What Fazla’s band perhaps didn’t know at the time, however, was for just how long the links between music, Eurovision and Bosnian national identity would continue to resonate.

It is now five years since Bosnia and Herzegovina sent anyone to Eurovision, and the country is looking more fragile than at any time since the 1995 peace accords were signed: an uncredited diplomatic note circulated among EU diplomats at the end of April suggested dismembering the nation so that parts of it could be incorporated into both Serbia and Croatia.

The wars and complicated political settlement underpinning the peace in Bosnia and Herzegovina have left a heavily decentralised, dysfunctional and often corrupt system together with rival nationalisms that were never resolved postwar. For example, the current president representing Bosnian Serbs in the three-member presidency of Bosnia and Herzegovina, Milorad Dodik, believes the country should not exist. The government of the Republika Srpska, the Serb political entity within Bosnia, does not believe in “common institutions, common symbols for Bosnia Herzegovina”, explains Dean Vuletic, a historian at the University of Vienna. “If you go to Republika Srpska you will hardly see flags of Bosnia and Herzegovina being flown. You see the flag of the [Bosnian Serb] entity.”

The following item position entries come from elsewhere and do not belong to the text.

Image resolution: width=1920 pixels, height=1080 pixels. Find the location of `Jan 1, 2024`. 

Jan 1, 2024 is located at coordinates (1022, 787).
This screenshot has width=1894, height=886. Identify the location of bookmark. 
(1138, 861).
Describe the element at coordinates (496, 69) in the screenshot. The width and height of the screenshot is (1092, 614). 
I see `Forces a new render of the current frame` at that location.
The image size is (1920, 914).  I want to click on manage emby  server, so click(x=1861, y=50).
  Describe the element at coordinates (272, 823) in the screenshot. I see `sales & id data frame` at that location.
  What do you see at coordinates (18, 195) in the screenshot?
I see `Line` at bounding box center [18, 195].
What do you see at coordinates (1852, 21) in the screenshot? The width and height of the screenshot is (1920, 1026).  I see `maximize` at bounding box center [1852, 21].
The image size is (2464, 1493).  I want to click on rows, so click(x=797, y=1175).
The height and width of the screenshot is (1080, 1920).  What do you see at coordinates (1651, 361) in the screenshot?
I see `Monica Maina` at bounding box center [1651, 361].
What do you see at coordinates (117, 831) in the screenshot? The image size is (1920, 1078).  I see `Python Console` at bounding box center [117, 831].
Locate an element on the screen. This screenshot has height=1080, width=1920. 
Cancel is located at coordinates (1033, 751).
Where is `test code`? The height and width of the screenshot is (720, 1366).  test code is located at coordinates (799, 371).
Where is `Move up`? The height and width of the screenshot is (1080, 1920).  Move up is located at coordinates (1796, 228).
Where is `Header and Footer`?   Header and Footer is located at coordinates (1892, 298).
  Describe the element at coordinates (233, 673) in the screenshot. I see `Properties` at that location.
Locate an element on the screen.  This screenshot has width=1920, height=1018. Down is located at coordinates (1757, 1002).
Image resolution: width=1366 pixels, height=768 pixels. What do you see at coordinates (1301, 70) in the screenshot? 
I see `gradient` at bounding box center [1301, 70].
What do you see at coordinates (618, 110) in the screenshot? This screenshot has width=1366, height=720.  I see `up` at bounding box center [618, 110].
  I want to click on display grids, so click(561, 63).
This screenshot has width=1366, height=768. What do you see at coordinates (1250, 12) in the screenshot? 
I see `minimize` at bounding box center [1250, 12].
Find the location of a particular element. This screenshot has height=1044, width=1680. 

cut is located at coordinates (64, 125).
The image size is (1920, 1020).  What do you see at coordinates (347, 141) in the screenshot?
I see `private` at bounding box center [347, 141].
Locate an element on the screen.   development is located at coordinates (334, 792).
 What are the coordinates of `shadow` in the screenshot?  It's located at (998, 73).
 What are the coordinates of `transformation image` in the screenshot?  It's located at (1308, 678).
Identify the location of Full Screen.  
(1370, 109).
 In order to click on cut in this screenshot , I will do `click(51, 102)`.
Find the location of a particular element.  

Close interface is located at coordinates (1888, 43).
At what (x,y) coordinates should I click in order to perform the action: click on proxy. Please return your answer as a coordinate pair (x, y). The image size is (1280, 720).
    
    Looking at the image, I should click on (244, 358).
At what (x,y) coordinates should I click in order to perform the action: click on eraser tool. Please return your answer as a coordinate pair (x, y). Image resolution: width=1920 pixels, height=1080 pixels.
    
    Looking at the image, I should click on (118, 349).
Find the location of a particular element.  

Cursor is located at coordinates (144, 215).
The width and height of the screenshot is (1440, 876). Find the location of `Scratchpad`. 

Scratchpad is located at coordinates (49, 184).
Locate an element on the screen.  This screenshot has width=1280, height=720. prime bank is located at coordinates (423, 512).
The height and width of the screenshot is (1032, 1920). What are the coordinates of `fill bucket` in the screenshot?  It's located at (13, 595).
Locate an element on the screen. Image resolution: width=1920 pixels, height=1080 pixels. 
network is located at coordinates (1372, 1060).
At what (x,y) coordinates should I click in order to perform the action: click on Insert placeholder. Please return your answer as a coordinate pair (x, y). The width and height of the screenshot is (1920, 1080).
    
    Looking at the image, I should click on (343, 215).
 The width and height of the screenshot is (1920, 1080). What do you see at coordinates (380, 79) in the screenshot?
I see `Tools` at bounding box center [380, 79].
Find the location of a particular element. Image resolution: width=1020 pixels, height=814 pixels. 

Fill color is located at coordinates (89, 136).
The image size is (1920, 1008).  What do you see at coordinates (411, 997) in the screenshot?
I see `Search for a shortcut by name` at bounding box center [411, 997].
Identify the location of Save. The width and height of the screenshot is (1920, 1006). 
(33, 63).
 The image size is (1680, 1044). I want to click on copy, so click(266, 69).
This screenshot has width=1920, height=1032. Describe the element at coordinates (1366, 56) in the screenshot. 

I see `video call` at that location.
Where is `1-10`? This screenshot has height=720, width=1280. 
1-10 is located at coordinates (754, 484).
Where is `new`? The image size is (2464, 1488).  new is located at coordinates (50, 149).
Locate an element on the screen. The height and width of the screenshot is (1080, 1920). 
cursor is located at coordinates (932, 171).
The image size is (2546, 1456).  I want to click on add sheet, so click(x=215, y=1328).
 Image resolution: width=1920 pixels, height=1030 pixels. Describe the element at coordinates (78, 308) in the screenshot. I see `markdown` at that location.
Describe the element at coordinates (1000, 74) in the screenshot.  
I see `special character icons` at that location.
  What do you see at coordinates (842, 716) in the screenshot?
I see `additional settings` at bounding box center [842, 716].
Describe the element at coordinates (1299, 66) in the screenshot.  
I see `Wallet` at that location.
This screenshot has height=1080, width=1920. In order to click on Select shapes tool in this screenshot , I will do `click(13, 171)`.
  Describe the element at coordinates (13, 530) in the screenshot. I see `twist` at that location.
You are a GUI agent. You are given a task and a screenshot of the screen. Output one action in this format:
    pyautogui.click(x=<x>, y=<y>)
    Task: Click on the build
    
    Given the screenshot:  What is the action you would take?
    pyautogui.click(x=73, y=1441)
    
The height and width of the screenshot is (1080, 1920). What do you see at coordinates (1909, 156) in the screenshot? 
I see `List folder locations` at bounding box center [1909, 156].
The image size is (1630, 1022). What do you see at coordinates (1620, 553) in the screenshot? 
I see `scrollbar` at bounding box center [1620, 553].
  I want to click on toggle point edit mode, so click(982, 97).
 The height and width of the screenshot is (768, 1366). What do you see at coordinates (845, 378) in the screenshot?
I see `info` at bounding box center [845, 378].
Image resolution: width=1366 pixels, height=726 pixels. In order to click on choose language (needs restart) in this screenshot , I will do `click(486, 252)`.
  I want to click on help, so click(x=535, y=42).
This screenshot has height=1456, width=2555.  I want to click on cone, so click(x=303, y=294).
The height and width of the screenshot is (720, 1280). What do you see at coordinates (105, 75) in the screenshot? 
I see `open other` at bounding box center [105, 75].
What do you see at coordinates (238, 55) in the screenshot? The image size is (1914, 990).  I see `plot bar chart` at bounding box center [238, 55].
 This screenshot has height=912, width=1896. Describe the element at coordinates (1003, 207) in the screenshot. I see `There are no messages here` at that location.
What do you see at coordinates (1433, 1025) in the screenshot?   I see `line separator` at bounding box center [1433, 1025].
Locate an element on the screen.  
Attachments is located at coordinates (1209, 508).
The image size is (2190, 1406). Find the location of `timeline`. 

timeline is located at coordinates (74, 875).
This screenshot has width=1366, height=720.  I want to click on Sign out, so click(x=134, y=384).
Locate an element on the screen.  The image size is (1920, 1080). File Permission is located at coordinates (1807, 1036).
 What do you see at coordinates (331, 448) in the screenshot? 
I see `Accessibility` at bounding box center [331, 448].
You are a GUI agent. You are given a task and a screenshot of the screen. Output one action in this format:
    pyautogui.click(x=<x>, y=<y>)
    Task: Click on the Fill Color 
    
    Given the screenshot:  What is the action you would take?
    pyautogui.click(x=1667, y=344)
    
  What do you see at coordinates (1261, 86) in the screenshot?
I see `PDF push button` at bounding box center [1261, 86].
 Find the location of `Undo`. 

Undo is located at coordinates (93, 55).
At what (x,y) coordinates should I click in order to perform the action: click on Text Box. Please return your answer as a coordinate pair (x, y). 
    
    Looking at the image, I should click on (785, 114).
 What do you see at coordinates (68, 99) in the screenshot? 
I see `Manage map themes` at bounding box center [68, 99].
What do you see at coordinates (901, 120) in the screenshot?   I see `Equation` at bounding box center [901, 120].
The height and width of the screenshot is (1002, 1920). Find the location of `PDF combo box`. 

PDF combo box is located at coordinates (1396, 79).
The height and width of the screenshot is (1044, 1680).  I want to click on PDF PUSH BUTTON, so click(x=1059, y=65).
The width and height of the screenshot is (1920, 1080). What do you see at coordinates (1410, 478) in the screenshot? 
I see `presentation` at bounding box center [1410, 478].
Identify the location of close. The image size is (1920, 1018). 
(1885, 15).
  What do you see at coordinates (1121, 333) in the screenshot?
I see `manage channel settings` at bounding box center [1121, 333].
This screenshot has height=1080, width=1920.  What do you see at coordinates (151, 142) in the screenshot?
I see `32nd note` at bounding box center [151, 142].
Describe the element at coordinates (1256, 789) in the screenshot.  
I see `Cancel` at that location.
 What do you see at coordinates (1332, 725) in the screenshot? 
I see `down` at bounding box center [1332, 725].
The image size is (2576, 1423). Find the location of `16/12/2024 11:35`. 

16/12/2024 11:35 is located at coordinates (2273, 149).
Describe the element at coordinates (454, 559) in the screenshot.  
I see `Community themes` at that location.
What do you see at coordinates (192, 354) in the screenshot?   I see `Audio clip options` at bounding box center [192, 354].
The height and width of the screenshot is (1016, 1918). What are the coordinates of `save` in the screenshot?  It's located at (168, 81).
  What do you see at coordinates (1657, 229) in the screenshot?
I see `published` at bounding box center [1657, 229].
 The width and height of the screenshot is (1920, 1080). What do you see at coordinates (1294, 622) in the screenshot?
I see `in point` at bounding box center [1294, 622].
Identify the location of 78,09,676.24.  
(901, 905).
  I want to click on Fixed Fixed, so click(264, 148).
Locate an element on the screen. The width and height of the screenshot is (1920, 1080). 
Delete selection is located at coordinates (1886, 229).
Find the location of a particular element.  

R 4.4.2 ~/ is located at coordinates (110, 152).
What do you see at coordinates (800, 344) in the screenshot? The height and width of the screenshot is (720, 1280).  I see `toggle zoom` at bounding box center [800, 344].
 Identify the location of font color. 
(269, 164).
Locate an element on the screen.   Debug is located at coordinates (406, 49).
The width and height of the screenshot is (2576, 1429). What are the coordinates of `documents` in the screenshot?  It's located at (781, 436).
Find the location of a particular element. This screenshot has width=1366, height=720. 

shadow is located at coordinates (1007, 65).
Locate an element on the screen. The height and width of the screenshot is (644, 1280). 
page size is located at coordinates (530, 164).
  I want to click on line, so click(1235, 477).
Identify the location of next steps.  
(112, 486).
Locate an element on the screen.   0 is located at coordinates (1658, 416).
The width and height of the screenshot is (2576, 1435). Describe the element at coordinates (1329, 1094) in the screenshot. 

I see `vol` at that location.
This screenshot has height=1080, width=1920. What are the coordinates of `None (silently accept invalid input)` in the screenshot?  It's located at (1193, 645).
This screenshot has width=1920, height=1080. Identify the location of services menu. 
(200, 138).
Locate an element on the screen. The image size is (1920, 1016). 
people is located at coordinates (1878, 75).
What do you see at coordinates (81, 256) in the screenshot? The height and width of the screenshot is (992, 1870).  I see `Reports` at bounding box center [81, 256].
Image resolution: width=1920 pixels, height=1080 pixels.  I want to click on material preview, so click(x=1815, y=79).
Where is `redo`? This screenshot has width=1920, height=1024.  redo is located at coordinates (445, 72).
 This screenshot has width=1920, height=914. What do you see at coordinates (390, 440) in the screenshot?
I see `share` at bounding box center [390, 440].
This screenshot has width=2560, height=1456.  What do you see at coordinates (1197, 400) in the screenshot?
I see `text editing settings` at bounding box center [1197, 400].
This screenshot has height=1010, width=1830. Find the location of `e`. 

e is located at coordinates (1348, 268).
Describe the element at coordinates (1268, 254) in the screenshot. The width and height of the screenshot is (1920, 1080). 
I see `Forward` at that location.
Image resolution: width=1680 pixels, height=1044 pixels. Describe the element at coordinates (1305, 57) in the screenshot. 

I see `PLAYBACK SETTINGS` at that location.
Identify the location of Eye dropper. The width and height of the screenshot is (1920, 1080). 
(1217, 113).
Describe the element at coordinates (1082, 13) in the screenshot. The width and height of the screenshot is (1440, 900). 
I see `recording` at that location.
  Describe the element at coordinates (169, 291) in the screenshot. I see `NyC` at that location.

The Bosnian public TV broadcaster has been at the centre of a related dispute over the future of national institutions. Nationalist Serb and Croat politicians have encouraged citizens not to pay the licence fee, and the complex system of governance means little can be done to enforce payment, Neven Andjelic from Regent’s University London explains. This means the national broadcaster is heavily in debt, and cannot participate in Eurovision until it pays off the debt it has built up with the European Broadcasting Union, which runs the contest.

“The one thing they [Bosnians] can get behind as a nation is their national [football] team,” says Ellen. Popular and unifying events for Bosnia have become a target for rival nationalists to undermine and promote their own nationalist values. For example, there are demands to set up a Croatian-only broadcaster out of the city of Mostar, something Ellen describes as a “power play” by the Croats.

This did not have to be the case. The musical culture of the former Yugoslavia is now largely a shared market. In recent years, several musicians have represented different states of the former Yugoslavia in Eurovision, with Vukašin Brajić competing as part of a band for Serbia in 2009 and then Bosnia and Herzegovina in 2010, and the band Feminnem representing Bosnia and Herzegovina in 2005 and Croatia in 2010. Immediately after the peace agreement in 1995, Andjelic explains, Bosnia and Herzegovina would unofficially revolve its Eurovision entry between the three ethnic communities (Bosniak, Serb and Croat) – awkwardly replicating some of the practices of Yugoslavia to ensure ethnic balance and representation.

People in Bosnia are now “genuinely fearing for the future of their country”, says Ellen. The country has continued to function under a set of institutions designed to end the war and not promote the peace, and those are breaking down. However, he feels the most positive development is the election of Joe Biden because the new US president is engaged with the issues in the region.

Still, when Eurovision is broadcast this year, Bosnia and Herzegovina will again be absent, and that is a concerning sign. According to Andjelic: “Giving up on Eurovision reflects the state of state-owned television and the state of Bosnia and Herzegovina.”